Burn permit decisions not made lightly

Posted: Sunday, June 11, 2000

To burn or not to burn -- that is the question John LeClair faces everyday in his office at the Department of Natural Resources Division of Forestry.

While burn permits are issued throughout the Kenai Peninsula on a regular basis, granting permission to use the permit is a conglomeration of computerized data and human observation, said LeClair, the area fire management officer.

With their hundreds of permits requested each year, local residents use fire as a way to rid themselves of slash, building debris and unwanted vegetation, he said. But danger lurks, LeClair said, and he usually knows where.

Using daily weather, wind and air conditions, LeClair and Fire Prevention Officer Sharon Roesch comb through data and apply it to a standard fire danger rating system.

"We have 40 weather stations that give us a snapshot of various atmospheric conditions," LeClair said. "This data is directly downloaded into a computer that crunches the numbers."

Many of these weather stations are remote and fully automated, Roesch said.
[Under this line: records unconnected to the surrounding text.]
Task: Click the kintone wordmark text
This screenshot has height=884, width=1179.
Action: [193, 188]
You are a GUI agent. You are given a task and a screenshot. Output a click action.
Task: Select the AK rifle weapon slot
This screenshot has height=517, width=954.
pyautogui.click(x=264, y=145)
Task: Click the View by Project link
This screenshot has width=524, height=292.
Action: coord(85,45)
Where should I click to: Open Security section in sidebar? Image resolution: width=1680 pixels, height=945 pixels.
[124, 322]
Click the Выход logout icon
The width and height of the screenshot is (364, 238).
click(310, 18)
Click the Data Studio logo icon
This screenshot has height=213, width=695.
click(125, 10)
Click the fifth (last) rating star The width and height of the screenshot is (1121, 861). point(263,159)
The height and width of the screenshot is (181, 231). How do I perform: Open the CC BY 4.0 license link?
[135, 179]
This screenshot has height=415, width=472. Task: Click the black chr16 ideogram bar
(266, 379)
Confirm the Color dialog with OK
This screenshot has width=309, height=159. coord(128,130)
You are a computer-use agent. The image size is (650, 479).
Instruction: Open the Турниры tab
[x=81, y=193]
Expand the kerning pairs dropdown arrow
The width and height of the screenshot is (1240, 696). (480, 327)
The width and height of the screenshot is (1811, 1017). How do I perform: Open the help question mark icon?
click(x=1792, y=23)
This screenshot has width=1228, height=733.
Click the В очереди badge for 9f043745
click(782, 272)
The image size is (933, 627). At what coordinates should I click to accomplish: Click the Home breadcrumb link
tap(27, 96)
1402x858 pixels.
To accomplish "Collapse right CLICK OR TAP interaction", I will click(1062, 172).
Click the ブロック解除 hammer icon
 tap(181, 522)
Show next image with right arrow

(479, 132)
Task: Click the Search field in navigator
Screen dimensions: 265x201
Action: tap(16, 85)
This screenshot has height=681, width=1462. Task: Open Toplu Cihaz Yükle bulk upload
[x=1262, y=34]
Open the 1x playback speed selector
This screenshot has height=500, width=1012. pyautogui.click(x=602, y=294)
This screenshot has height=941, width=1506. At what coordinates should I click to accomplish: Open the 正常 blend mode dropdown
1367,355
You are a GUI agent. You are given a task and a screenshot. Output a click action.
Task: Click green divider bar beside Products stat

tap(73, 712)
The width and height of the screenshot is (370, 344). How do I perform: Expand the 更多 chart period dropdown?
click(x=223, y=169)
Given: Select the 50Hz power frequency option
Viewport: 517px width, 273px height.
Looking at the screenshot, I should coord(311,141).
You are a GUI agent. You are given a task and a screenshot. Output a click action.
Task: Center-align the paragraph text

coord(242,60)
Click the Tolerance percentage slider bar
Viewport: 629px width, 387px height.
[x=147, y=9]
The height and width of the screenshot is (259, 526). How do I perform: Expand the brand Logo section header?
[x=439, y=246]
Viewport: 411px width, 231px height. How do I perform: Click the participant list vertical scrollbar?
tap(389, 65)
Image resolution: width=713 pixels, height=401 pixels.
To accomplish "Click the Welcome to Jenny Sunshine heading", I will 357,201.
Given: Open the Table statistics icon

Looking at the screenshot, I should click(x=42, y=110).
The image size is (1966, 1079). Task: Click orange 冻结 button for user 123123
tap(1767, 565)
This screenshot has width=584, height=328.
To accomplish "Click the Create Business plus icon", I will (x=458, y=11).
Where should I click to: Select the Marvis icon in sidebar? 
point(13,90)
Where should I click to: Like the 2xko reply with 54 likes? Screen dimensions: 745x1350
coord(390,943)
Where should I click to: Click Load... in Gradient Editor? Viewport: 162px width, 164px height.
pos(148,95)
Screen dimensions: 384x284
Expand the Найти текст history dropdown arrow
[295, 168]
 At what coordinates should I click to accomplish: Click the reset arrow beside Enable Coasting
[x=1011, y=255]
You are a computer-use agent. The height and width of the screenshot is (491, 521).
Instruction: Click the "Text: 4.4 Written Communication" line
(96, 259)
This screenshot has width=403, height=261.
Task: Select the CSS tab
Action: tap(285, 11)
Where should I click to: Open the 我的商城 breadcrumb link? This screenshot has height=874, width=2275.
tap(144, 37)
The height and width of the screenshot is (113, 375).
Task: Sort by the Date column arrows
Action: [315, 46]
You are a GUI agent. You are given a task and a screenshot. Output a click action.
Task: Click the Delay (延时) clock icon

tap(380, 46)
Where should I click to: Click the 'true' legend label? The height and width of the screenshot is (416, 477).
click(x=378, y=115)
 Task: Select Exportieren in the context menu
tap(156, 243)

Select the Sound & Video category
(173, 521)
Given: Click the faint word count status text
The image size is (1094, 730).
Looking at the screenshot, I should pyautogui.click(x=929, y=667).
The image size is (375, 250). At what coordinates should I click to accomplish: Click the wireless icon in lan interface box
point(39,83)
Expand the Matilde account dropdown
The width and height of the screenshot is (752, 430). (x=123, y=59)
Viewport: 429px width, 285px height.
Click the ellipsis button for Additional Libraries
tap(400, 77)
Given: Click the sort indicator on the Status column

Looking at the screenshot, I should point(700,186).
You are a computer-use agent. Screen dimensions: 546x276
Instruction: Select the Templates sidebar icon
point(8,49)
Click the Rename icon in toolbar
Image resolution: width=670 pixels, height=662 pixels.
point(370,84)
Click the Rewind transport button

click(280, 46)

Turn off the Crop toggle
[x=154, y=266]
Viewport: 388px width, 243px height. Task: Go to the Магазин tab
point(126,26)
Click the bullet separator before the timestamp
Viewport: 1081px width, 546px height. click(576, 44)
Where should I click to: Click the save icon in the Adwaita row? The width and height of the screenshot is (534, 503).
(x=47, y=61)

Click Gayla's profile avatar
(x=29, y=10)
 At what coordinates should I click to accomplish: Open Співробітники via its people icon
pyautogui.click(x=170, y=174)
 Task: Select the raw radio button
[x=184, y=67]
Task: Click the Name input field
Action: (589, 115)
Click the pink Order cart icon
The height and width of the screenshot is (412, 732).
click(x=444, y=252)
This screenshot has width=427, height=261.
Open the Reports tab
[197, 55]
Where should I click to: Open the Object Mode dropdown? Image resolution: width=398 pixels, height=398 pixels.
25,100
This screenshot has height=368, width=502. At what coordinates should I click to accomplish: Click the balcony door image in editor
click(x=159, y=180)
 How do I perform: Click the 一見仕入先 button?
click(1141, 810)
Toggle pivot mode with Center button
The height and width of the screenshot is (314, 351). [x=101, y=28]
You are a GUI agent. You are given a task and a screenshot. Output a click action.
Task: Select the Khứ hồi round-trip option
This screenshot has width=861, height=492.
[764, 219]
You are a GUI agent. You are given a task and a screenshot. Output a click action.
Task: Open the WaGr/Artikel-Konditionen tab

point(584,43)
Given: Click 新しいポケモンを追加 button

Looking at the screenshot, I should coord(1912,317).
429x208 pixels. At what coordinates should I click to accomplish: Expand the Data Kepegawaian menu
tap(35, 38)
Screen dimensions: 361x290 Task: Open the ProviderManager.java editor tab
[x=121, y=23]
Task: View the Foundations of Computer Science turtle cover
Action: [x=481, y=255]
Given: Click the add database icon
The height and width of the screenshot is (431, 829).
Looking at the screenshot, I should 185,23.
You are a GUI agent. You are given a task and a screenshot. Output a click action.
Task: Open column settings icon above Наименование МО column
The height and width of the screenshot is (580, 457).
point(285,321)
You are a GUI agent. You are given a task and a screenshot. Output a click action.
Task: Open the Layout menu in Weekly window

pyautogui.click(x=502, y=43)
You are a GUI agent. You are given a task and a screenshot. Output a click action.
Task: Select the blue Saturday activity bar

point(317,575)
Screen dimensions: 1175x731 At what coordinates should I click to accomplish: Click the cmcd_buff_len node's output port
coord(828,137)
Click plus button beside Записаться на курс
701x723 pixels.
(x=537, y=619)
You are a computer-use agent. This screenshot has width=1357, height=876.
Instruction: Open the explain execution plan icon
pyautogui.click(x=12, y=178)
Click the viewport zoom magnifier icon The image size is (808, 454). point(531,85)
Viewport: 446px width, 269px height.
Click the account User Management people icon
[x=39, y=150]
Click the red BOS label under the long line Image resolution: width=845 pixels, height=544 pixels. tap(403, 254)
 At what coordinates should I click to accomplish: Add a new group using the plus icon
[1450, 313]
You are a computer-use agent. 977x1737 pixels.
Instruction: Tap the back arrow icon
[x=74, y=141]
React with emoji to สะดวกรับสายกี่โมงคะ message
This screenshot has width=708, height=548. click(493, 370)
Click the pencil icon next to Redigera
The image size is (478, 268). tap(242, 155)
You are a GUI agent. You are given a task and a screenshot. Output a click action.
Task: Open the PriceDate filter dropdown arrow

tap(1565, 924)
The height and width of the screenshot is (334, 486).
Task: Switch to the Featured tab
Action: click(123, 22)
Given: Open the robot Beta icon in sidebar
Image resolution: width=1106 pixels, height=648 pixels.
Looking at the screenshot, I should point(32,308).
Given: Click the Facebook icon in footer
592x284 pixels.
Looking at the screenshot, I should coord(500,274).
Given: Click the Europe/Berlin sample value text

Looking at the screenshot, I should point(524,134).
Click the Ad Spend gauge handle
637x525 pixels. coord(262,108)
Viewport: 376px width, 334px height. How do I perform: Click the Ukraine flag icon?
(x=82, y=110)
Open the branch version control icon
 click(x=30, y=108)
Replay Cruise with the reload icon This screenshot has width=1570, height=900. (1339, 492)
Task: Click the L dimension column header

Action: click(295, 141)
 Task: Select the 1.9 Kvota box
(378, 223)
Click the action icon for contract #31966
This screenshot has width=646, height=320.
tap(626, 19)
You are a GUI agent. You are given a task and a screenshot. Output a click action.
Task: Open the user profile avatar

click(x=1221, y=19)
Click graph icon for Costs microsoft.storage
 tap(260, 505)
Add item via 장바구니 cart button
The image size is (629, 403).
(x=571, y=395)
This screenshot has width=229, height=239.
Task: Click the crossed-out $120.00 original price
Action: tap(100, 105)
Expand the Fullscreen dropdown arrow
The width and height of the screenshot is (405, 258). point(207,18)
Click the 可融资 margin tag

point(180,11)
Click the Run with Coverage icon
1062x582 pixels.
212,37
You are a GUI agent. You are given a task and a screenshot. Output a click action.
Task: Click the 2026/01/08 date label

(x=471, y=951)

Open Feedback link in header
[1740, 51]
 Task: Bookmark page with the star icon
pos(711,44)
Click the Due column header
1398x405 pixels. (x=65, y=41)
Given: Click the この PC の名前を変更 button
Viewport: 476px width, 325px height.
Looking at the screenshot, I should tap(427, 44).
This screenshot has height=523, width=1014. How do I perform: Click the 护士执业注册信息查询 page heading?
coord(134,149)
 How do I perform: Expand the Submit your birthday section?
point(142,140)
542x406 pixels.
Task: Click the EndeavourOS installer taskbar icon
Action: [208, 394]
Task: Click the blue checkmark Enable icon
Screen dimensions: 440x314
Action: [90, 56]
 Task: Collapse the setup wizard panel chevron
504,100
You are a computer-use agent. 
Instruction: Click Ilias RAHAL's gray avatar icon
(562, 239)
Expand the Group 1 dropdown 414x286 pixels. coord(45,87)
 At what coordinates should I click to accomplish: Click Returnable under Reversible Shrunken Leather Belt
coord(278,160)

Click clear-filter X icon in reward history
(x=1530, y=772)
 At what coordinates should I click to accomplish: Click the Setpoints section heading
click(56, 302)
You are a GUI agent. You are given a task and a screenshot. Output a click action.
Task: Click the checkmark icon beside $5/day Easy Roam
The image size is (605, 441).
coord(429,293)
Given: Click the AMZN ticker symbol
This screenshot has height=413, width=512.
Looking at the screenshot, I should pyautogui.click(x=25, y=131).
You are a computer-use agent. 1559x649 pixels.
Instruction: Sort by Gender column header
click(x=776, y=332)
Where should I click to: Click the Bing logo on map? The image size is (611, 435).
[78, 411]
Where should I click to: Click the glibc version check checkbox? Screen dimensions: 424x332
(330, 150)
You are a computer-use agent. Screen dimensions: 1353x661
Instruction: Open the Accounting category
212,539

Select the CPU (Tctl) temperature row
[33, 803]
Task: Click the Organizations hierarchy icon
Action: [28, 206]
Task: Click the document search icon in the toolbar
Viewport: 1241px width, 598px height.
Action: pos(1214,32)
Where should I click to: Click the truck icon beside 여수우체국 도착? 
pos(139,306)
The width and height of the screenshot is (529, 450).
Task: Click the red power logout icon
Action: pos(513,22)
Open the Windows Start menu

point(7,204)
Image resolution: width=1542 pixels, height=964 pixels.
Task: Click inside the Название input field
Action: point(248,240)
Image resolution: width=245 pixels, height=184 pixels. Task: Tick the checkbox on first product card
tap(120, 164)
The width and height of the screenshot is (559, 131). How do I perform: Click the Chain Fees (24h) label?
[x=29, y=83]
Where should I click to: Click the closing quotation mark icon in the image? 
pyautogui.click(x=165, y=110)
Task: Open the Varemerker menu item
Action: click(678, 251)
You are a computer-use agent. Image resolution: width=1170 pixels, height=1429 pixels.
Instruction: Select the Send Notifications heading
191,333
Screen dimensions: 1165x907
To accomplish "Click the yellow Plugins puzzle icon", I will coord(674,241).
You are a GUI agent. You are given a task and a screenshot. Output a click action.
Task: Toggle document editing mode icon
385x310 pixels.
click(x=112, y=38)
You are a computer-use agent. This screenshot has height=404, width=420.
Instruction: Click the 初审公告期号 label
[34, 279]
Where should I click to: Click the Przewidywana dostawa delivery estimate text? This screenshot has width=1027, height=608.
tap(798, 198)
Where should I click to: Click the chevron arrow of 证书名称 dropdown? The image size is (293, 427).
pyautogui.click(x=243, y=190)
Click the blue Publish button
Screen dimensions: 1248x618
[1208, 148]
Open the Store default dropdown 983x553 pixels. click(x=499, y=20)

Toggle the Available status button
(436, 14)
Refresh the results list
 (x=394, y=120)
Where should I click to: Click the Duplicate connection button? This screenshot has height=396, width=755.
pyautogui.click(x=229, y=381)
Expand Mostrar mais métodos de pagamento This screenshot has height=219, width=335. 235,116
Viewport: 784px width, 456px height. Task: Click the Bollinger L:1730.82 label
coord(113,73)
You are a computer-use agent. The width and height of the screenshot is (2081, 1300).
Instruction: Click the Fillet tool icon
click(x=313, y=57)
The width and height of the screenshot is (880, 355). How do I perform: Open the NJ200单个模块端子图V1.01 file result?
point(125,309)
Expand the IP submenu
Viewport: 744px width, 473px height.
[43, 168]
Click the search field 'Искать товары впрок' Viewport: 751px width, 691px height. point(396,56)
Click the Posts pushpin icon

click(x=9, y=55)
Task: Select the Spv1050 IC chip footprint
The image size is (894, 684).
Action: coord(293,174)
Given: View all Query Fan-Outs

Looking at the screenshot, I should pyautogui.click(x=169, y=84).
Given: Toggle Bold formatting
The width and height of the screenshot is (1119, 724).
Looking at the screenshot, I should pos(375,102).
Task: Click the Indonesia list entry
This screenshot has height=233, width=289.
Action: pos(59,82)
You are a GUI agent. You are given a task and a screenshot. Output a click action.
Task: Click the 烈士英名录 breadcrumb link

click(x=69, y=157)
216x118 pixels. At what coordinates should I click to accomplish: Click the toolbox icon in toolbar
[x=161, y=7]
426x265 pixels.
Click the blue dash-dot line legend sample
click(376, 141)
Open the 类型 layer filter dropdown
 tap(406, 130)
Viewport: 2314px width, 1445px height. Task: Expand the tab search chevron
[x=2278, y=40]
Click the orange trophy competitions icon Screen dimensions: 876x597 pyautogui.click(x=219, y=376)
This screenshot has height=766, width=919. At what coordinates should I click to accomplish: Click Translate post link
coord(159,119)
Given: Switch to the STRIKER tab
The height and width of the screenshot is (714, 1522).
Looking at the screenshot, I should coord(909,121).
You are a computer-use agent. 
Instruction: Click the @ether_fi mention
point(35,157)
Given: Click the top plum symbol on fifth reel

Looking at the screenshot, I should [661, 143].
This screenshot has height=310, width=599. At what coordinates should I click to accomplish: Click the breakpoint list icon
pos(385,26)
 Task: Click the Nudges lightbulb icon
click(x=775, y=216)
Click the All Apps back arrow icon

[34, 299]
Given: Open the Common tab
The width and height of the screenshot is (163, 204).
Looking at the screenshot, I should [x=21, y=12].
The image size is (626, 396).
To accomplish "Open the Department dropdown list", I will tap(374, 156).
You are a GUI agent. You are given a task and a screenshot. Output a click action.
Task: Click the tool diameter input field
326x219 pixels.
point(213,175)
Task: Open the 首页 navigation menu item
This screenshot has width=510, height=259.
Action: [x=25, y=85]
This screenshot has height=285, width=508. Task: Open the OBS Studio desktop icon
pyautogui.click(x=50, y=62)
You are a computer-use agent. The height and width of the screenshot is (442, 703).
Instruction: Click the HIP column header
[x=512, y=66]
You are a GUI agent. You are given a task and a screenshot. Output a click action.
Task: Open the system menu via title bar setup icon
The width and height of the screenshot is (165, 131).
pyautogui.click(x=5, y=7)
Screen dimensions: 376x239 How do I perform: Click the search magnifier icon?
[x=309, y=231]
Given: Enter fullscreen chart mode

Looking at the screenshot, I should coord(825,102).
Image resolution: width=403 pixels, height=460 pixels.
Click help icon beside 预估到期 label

The stations contribute hourly information about ground moisture, relative humidity, measurable rainfall, temperature and wind speed. Without leaving the office, LeClair and Roesch can make accurate determinations on burning conditions in various areas.

First to consider, LeClair said, is the combustibility of the surface. These include the types of vegetation, such as grasses, dead or live spruce, alder or hardwoods. These types of ground covers become fuel when ignited, and thus are a major factor in LeClair's risk assessment. Early in the year grass is the primary fire carrier, LeClair said, but during dry summer months trees become matchsticks waiting for a spark of ignition.

After reviewing the computerized area data, LeClair and Roesch determine what level of fire hazard exists using an established risk-planning schedule.

The standard guide, referred to as the Canadian Forest Fire Danger Rating System, is used throughout North America, LeClair said. The guide gives general recommendations to prepare for quick and efficient response to wildland fires.

Divided into five categories, this action plan allows LeClair and his personnel to make risk assessment.

At level one, for instance, new fire starts are unlikely to sustain themselves. By level four, burning conditions have become critical and fires are difficult to control. Attempts to attack these fires are limited to heavy helicopters with buckets. At level five, fighting the fire is rarely possible.

Included in this planning schedule is an action guide LeClair uses to staff his area. Recommendations for a risk level four include increased personnel for dispatching, three engine crews with two engine crews on standby, a helicopter, helicopter load jumpers and an air tanker with two people available for extended hours. Fire danger is listed at very high, and keeping residents informed should be a high priority.

"Those are considered red-flag zones," Roesch said. "Burning should be suspended and public awareness is critical."

While conditions might look appealing for burning, particularly after a light rain, Roesch said, permit holders must call in to get permission to activate the permit and begin burning.

"We need a good soaking to change the fire danger conditions -- a rain of at least half an inch of measurable precipitation. That's actually quite a bit," she said.

Burn permit holders within city limits need to notify the local fire station to burn legally, said Homer Fire Chief Bob Painter. He said the usual fire danger levels are factored in, but knowing his own staffing capabilities lets him keep control of burning within the city limits. Usually his allotment of activated burn permits is more conservative than his counterparts in the state office.

"We have to closely consider our manpower," Painter said. "If we have a fire going, we might issue a burning suspension."

The staff of Forestry firefighters also issues burn permits but does not determine if the permit can be activated, said Terry Anderson, South Kenai Peninsula Suppression Coordinator. But with a high fire danger currently existing in the lower Kenai, crews are ready, he said.

Prevention should be a public concern, Anderson said. Forestry wants to be responsive to people who want to burn on their property. But Anderson added that 99 percent of all fires on the Kenai Peninsula are started unintentionally by people. That's one reason, he said, that the Division of Forestry vigilantly deciphers weather, wind and temperature conditions before allowing permit holders to strike the match.

Lois Grushka is a reporter for the Homer News.